Judge Blocks YouTube Copyright Class Action
The Litigation Daily
Copyright owners from around the world, including American music publishers and a U.K. soccer league, banded together with much fanfare in 2007 to bring a class action lawsuit against YouTube LLC and its parent Google Inc. One of the plaintiffs' lawyers at Proskauer Rose told Law360 at the time that the case was "an answer to Google's imperialistic quest to take this infringement machine from the U.S. and into other countries. Other countries are saying no, that they're going to stop it."
Proskauer and its co-counsel Bernstein Litowitz Berger & Grossmann obviously failed to stop Youtube, which is now the third most popular Web site in the world. And thanks to a ruling that came down on Wednesday, their hopes of collecting much in the way of statutory or punitive damages are looking mighty slim too.
In a 13-page order, U.S. District Judge Louis Stanton in Manhattan denied class certification in the case, ruling that the copyright claims against YouTube are far too individualized to be resolved on a class-wide basis. Noting that YouTube's site traffic now exceeds 1 billion daily views, Stanton wrote that "[t]he suggestion that a class action of these dimensions can be managed with judicial resourcefulness is flattering, but unrealistic."
Judge Stanton's negativity toward the case didn't come as a surprise. He tossed it on summary judgment in 2010, along with a parallel $1 billion case brought solely by Viacom Inc., which owns the copyrights to TV shows like South Park and The Daily Show. Because YouTube complied with requests to take down infringing content, it can seek refuge in the "safe harbor" provisions of the Digital Millennium Copyright Act, he ruled at the time.

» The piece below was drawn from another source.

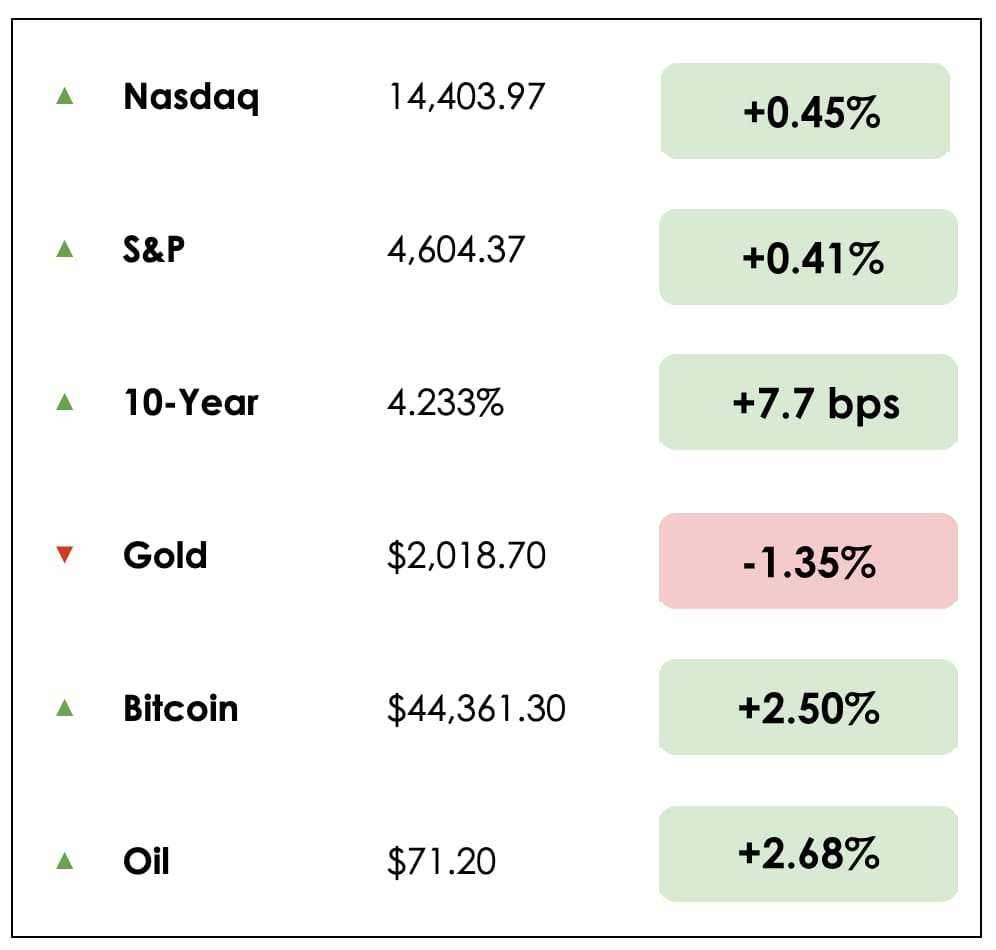996x950 pixels.
Task: Click the green up arrow beside S&P
Action: tap(65, 249)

The U.S. Court of Appeals for the Second Circuit revived both the class action and the Viacom case in April 2012. The appellate court ruled that Stanton didn't properly consider whether YouTube's leader turned a blind eye to infringing conduct on the part of its users. Still, Stanton dismissed Viacom's case once again on April 18, prompting us to name Google lawyers Andrew Schapiro of Quinn Emanuel Urquhart & Sullivan and David Kramer of Wilson Sonsini Goodrich & Rosati our Litigators of the Week.
The parallel class action now seems headed for a similar fate. Proskauer and Bernstein Litowitz sought to represent two classes: copyright holders whose works were repeatedly infringed even after YouTube complied with a takedown notice (the so-called "repeat infringement class"), and music publishers whose compositions were monetized by YouTube (the so-called "music publisher class"). Stanton refused to certify both classes on Wednesday, noting that "generally speaking, copyright claims are poor candidates for class action treatment."
The lead plaintiffs, which include the Football Association Premier League Ltd and Bourne Co. Music Publishers, can still pursue claims against YouTube in an individual capacity. Proskauer's Charles Sims told us that he expects those individual claims to be stayed while Viacom appeals Stanton's dismissal of its claims back up to the Second Circuit. Sims declined to comment further, except to say that his clients are disappointed with the class cert ruling and reviewing their options.
We didn't immediately hear back from YouTube counsel Andrew Schapiro of Quinn Emanuel.
In related news, on Tuesday U.S. District Judge William Pauley III in Manhattan revived part of a copyright case that Capitol Records LLC, EMI Virgin Songs Inc., and other record labels and music publishers brought against the digital music service MP3Tunes Inc. and its former CEO. In an earlier decision, Pauley had ruled that under the DMCA, MP3Tunes can't be liable for songs for which it never received take-down notices. Pauley reversed himself on Tuesday, citing the Second Circuit's 2012 ruling in the YouTube cases. Jenner & Block and Pryor Cashman represent the plaintiffs. Former MP3Tunes CEO Michael Robertson has Ackerman Senterfitt.